# Work to be completed
Go through the material below and copy all lines with "Output".

(Information shown)

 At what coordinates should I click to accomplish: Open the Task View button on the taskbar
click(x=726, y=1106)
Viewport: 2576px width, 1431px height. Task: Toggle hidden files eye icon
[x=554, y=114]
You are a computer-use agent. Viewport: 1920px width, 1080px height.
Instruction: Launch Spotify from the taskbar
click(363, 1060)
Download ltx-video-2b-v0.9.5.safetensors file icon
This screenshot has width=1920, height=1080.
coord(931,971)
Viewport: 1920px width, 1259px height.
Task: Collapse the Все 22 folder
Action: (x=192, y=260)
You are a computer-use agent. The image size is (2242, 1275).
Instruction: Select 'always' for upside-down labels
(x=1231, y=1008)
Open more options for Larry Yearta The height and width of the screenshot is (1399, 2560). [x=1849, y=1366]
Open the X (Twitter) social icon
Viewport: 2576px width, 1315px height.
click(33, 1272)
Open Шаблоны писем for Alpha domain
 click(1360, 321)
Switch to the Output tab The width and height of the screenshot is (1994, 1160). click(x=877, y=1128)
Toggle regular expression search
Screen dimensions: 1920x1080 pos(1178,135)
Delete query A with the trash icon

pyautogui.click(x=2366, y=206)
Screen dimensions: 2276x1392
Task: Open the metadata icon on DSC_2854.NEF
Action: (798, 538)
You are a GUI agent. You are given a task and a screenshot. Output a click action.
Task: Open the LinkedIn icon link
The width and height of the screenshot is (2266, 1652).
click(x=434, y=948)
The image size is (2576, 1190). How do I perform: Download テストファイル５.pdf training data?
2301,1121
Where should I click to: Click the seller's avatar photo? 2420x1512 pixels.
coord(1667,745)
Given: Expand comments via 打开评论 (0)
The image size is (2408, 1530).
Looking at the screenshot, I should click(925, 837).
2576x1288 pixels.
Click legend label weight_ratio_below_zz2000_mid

(End Information shown)

# The answer
Switch to the Output tab The width and height of the screenshot is (1994, 1160). click(x=877, y=1128)
You are a GUI agent. You are given a task and a screenshot. Output a click action.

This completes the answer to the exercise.